What happens to your finances when the interest rate drops?
An interest rate cut simply means that the cost of borrowing is lower, and therefore cheaper. This is sometimes a tool used to encourage economic growth. But what does such a cut mean for your finances?
Justmoney finds out.
Rate cuts are often considered a balancing measure against inflation. The South African Reserve Bank (SARB) looks at the inflation trend and current economic landscape and makes quarterly decisions on the repo or interest rate.
These decisions in turn affect your pocket, sometimes more than you realise. Here’s how:
1. Credit Cards: Depending on whether your credit card has a fixed or variable interest rate, you could be paying less. For consumers who boast a fixed rate option there will be no change. But those with a variable interest rate will benefit from lower interest rate charges, says an Absa in-branch consultant.
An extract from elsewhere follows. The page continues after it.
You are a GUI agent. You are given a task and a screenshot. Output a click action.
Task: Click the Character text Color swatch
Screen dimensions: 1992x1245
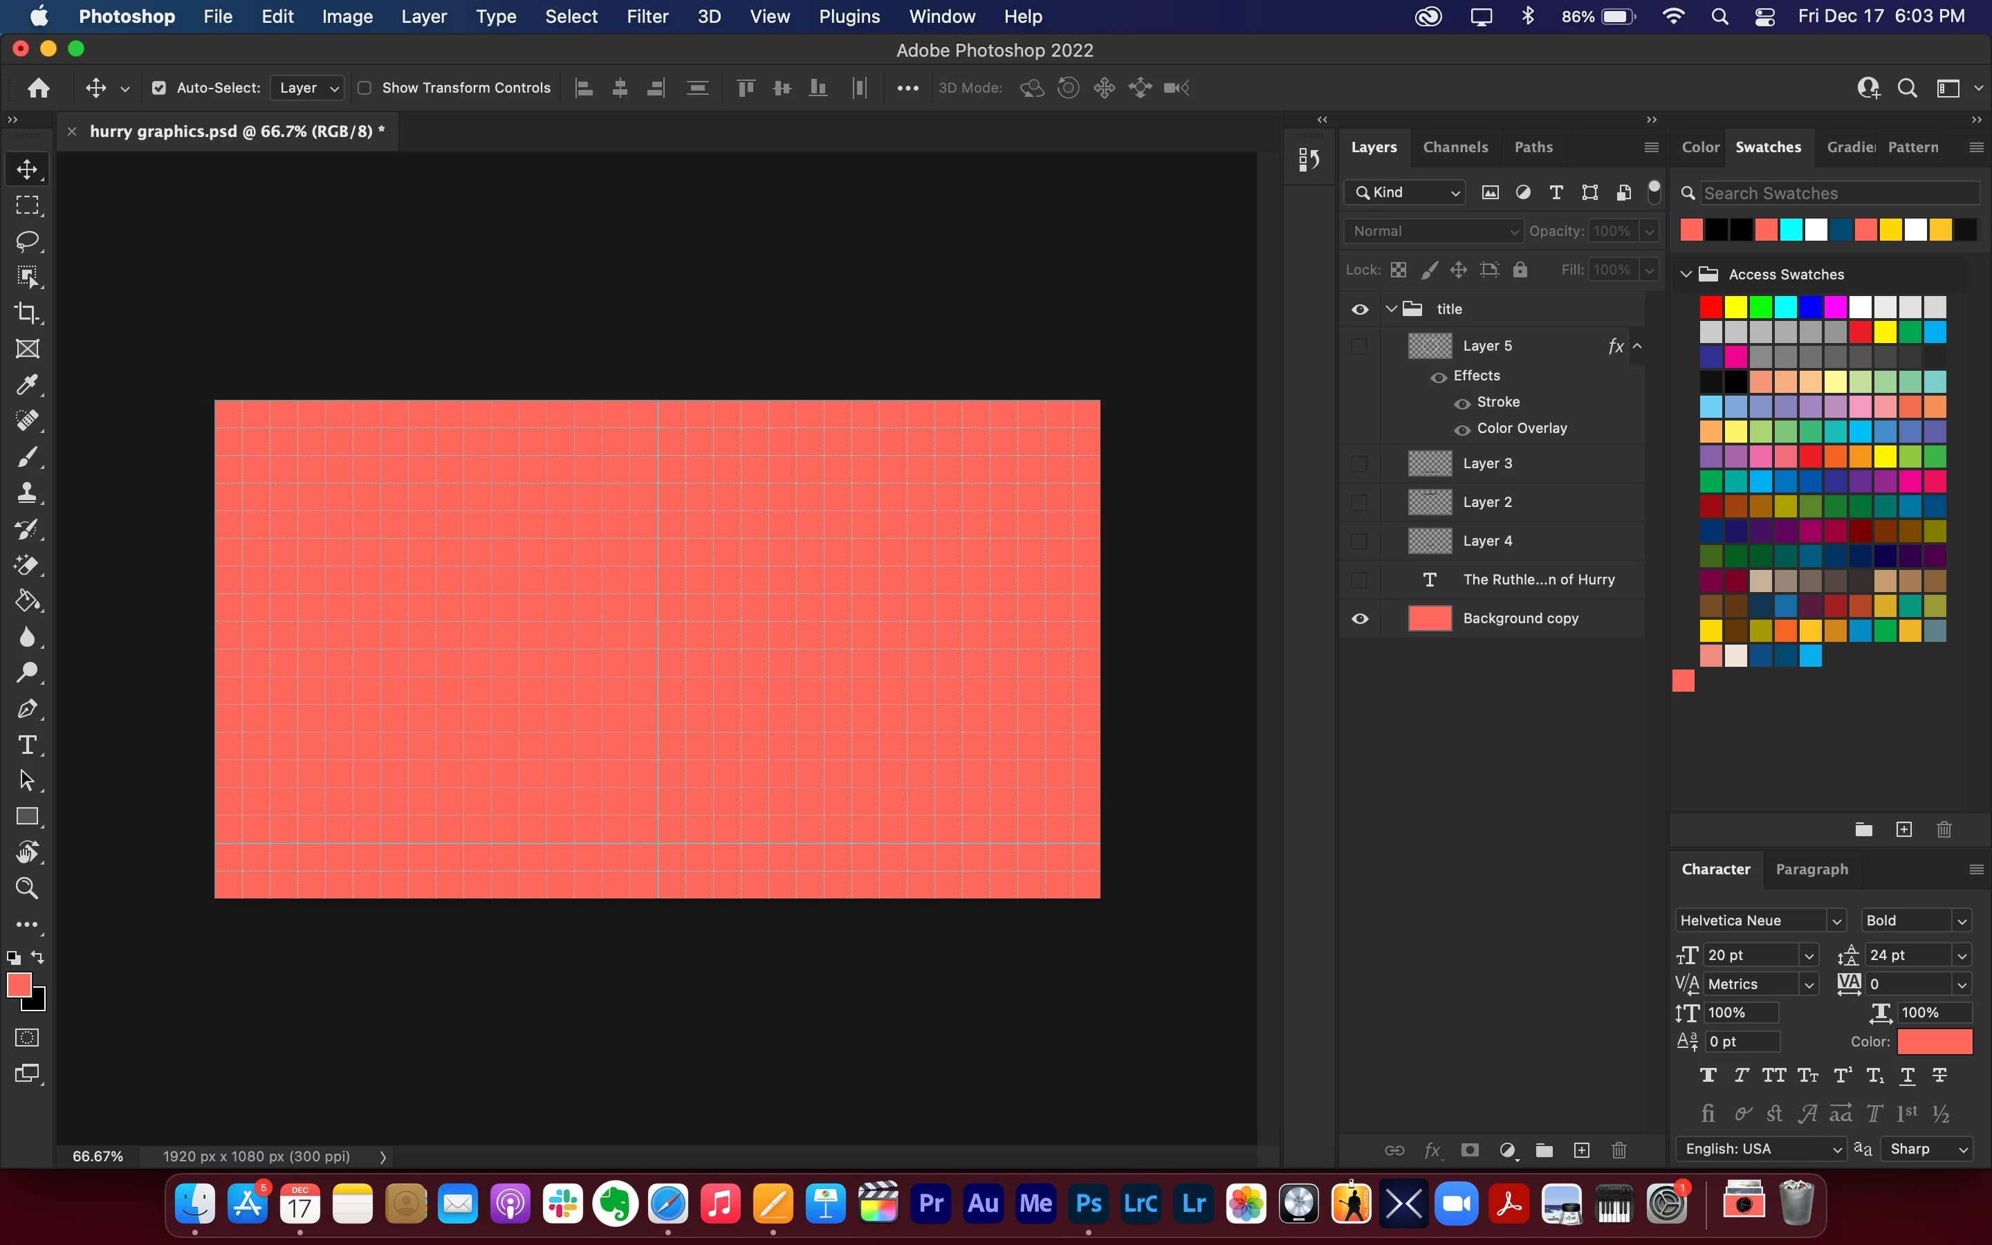pos(1934,1042)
2. Savings accounts: “With the interest cuts consumers also stand to earn less on their savings. This means that banks will pay less on cash saved or held in savings accounts, long-term savings accounts and notice accounts,” says an Absa in-branch consultant.
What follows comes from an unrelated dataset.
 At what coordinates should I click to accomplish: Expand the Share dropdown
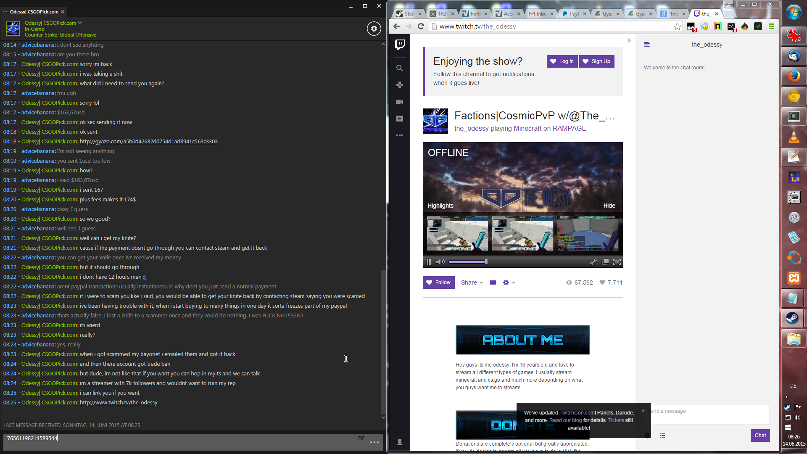(472, 282)
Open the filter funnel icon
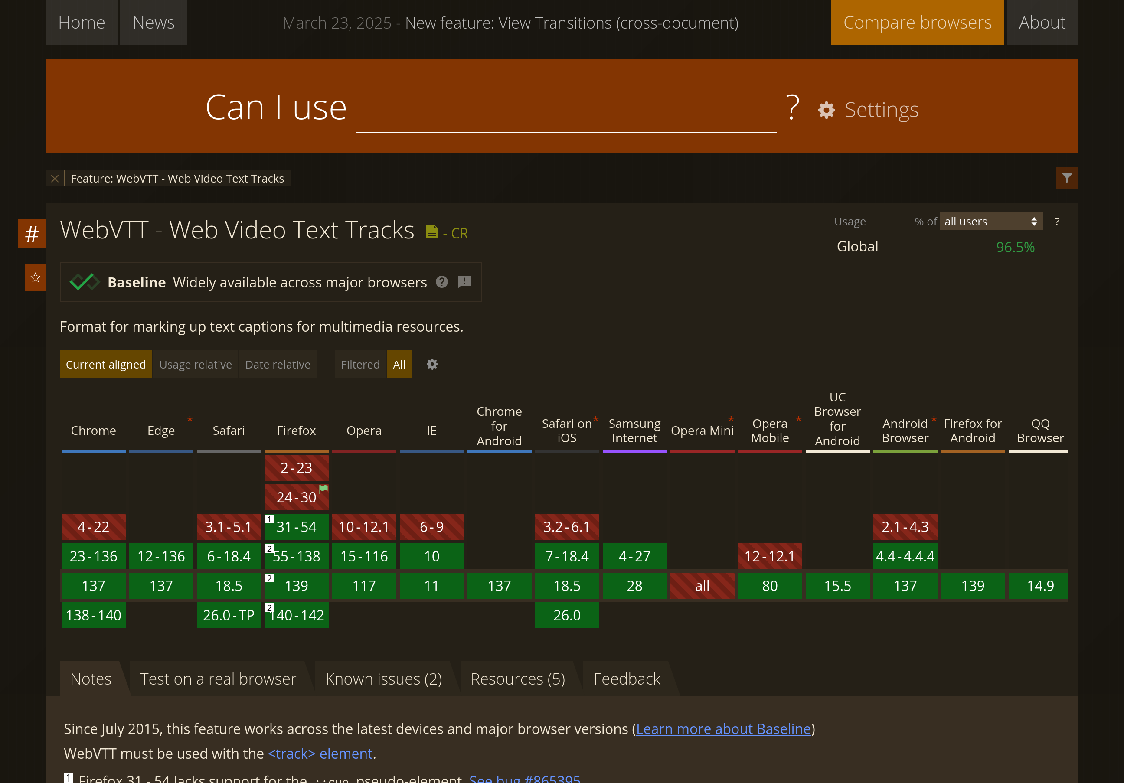The height and width of the screenshot is (783, 1124). (x=1066, y=178)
Although this may signal concern for savers, this will not reflect immediately. Rates tend to move fairly gradually.
3. Mortgage: “Similar to your credit card, the affect of an interest rate cut will be dependent on your home financing option – fixed or variable,” adds an Absa consultant.
For fixed interest rates there will be little to no impact on your repayments whereas a variable interest rate means you will be paying less.
This is also a win for potential or new home owners as it changes the short-term lending rate which is benefitted from should they enter into a variable interest agreement.
4. Car loan: Having a high-interest car loan means your repayment amounts are probably expensive. However, an interest rate cut can ease the financial pressure as your repayment amounts will become cheaper.
“People looking to buy a new car will also benefit from an interest cut as a vehicle loan will become slightly cheaper to afford. However, since new cars are often financed by car manufacturers, this rate cut will lower their costs as well,” adds an Absa consultant.
5. Personal loan: This type of loan is typically expensive because of the unsecured risk it poses. But with a rate cut this is made slightly more affordable.
“What’s important to understand is that this won’t make a personal loan significantly cheaper. They’re still more expensive than secured loans such as vehicle finance and home loans. Which is why you need to ensure you can realistically afford the repayments before taking one out,” adds the Absa consultant.
While interest rate cuts may mean paying less towards repayments, it will not completely alleviate financial strain if you’re experiencing any.